— DATA ROWS —
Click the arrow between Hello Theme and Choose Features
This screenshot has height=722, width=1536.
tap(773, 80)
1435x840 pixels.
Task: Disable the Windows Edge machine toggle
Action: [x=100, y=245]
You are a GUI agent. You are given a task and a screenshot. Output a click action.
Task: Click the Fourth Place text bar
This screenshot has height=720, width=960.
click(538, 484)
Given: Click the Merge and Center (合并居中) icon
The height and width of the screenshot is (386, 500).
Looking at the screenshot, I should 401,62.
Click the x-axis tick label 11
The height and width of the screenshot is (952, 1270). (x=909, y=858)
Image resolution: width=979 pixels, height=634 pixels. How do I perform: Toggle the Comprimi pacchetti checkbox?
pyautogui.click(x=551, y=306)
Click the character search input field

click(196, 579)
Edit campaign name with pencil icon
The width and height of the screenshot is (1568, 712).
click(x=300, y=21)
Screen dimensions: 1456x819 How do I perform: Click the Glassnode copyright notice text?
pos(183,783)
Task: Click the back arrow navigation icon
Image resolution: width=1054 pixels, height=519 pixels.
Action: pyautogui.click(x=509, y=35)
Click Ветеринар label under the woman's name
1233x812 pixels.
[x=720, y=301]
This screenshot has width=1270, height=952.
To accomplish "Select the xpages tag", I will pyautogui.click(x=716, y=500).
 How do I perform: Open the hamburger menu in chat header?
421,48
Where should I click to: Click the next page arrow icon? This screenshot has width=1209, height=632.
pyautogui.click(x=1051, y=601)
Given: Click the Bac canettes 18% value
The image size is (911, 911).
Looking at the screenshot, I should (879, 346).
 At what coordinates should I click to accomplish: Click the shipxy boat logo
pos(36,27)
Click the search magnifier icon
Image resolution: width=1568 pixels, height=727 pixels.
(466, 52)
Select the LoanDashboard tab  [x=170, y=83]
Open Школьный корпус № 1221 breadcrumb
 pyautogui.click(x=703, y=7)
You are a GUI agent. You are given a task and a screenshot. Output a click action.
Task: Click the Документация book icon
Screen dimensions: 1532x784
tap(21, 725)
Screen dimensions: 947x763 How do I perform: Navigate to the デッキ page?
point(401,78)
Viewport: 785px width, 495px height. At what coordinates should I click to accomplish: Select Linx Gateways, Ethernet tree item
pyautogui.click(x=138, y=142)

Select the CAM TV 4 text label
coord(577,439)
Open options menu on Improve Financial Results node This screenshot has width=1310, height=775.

— PROBLEM STATEMENT —
Rewrite the records above, putting "chevron" in place of every "arrow" and keeping everything else the same.

— EXERCISE RESPONSE —
Click the chevron between Hello Theme and Choose Features
This screenshot has height=722, width=1536.
tap(773, 80)
1435x840 pixels.
Task: Disable the Windows Edge machine toggle
Action: [x=100, y=245]
You are a GUI agent. You are given a task and a screenshot. Output a click action.
Task: Click the Fourth Place text bar
This screenshot has height=720, width=960.
click(538, 484)
Given: Click the Merge and Center (合并居中) icon
The height and width of the screenshot is (386, 500).
Looking at the screenshot, I should 401,62.
Click the x-axis tick label 11
The height and width of the screenshot is (952, 1270). (x=909, y=858)
Image resolution: width=979 pixels, height=634 pixels. How do I perform: Toggle the Comprimi pacchetti checkbox?
pyautogui.click(x=551, y=306)
Click the character search input field

click(196, 579)
Edit campaign name with pencil icon
The width and height of the screenshot is (1568, 712).
click(x=300, y=21)
Screen dimensions: 1456x819 How do I perform: Click the Glassnode copyright notice text?
pos(183,783)
Task: Click the back chevron navigation icon
Image resolution: width=1054 pixels, height=519 pixels.
Action: pyautogui.click(x=509, y=35)
Click Ветеринар label under the woman's name
1233x812 pixels.
[x=720, y=301]
This screenshot has width=1270, height=952.
To accomplish "Select the xpages tag", I will pyautogui.click(x=716, y=500).
 How do I perform: Open the hamburger menu in chat header?
421,48
Where should I click to: Click the next page chevron icon? This screenshot has width=1209, height=632.
pyautogui.click(x=1051, y=601)
Given: Click the Bac canettes 18% value
The image size is (911, 911).
Looking at the screenshot, I should (879, 346).
 At what coordinates should I click to accomplish: Click the shipxy boat logo
pos(36,27)
Click the search magnifier icon
Image resolution: width=1568 pixels, height=727 pixels.
(466, 52)
Select the LoanDashboard tab  [x=170, y=83]
Open Школьный корпус № 1221 breadcrumb
 pyautogui.click(x=703, y=7)
You are a GUI agent. You are given a task and a screenshot. Output a click action.
Task: Click the Документация book icon
Screen dimensions: 1532x784
tap(21, 725)
Screen dimensions: 947x763 How do I perform: Navigate to the デッキ page?
point(401,78)
Viewport: 785px width, 495px height. At what coordinates should I click to accomplish: Select Linx Gateways, Ethernet tree item
pyautogui.click(x=138, y=142)

Select the CAM TV 4 text label
coord(577,439)
Open options menu on Improve Financial Results node This screenshot has width=1310, height=775.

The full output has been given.